TEXTO PROPORCIONADO:

Según él, lo de los eres tenía mucha relación con lo que yo le contaba sobre la flota pesquera canaria, varada en los cruces de carreteras y autopistas. Ambas cosas, la desaparición de los eres y los barcos de pesca anclados en el piche, le llenaban de inquietud. Por sí misma -pensaba-, el agua no deja de manar, y a los barcos de pesca no les da por largarse tierra adentro.

Rumiando todas estas cosas, caminaba vereda arriba, mientras urdía poemas interminables con la palabra sencilla de las gentes del pueblo: "Pobre de Chipude/ sin gota de agua/mi mujer no puede/lavar sus jenaguas"; "Quiero trabajar contigo/ en tu faena diaria/pa fabricar todos juntos/la libertad de Canarias";"¡Viva la Noche San Juan!/,¡que vivan las fogaleras!,/¡viva el baño de las cabras!/,¡que vivan las ranilleras!".

Cuando llegaban las fiestas, acudía a ellas con sus arcanas ropas y los pequeños baifos. A veces, gesticulaba entre la multitud y ensayaba ritos que nadie conocía llamando a Achamán, a Magec y a muchos otros seres de antaño que ya nadie recordaba y que a buen seguro debían de estar emparentados con los antiquísimos Osiris, Horus y la propia Isis. Santos y dioses con quienes incluso tenía cierta confianza, como cuando le gritó en Tamaimo al Padre de la Virgen María en plena procesión: "Ahí va san Joaquín, que es un palanquín, y aquí se queda san Chucho".

Aquel mitad Hermano Pedro, mitad mencey loco gustaba vestirse con pieles de cabra, collares de huesos y sandalias de Chasna. Morral, añepa, tamarco y manta esperancera, caminaba siempre en dirección a los cuatro puntos cardinales, guiándose únicamente por el sonido del bucio de Carlos El Benijero. Cuentan, incluso, que una vez lo vieron en Cuba gritando por la independencia de Canarias junto a Secundino, y al mismo tiempo, caminando desde el Puerto de la Cruz a El Rincón detrás de un rebaño cabras para salvar este paraje, protestando por la tala de los castaños de la carretera de Aguamansa y montando un chiringuito en su casa de la plaza de El Llano, de La Orotava, al paso de la Subida del Santo. Pues como decían de él: "?imita la ligereza de los lagartos y la seriedad longeva de las cabras, pero ves y no ves su figura cuando crees poder apresarlo en el encuadre de la mirada, pues ya se te ha escapado bajo su sayo de borrego, haciéndose invisible de tanto verlo".

Cuando se hartaba de leyendas, este contador de la tradición masacrada, aparecía de forma mágica en los bochinches norteños, entre ríos de vino nuevo y timples de la media noche. Timples que huían con él hacia la vieja Masca, donde, con sus notas al viento, rendía tributo al monocultivo económico del turismo.

EXTRACTO DE DATOS:
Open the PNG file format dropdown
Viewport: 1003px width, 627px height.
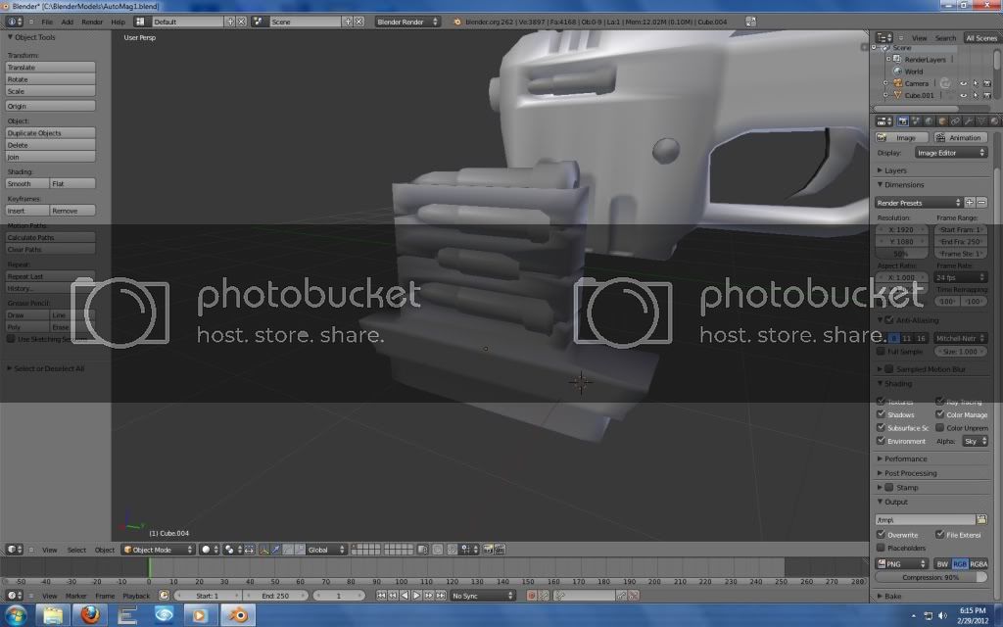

TAREAS Y EJERCICIOS:
a – Según el texto sobre el personaje canario, ¿qué sonido lo guiaba al caminar hacia los cuatro puntos cardinales?
b – Continúa el texto sobre el personaje canario a partir de su última oración.

LISTA DE RESPUESTAS:
a – El sonido del bucio de Carlos El Benijero.

b –
En la época del Beñesmén, se descolgaba por los barrancos de las Islas y gritaba a los cielos palabras de otros tiempos, mientras de entre las rocas milenarias asomaban sus cabezas los últimos guanches que, invencibles, repetían a través de él el juramento sagrado de los menceyes: "Agoñe yacorom yñatzahaña chacoyamet".

Masticaba luego unos rezos que, al parecer, tenían que ver con historias de pueblos que hablaban una lengua perdida y que había aprendido de su madre, y a su vez ésta de su abuela, y así sucesivamente hasta perderse entre la leyenda y antiquísimos ancestros que habían llegado de tierras rebeldes y desconocidas, pues, los seres humanos, decía, pertenecen a una tierra, aunque van y vienen y pueblan y despueblan los valles y las cumbres, según sus necesidades. Pero pertenecen siempre a una tierra.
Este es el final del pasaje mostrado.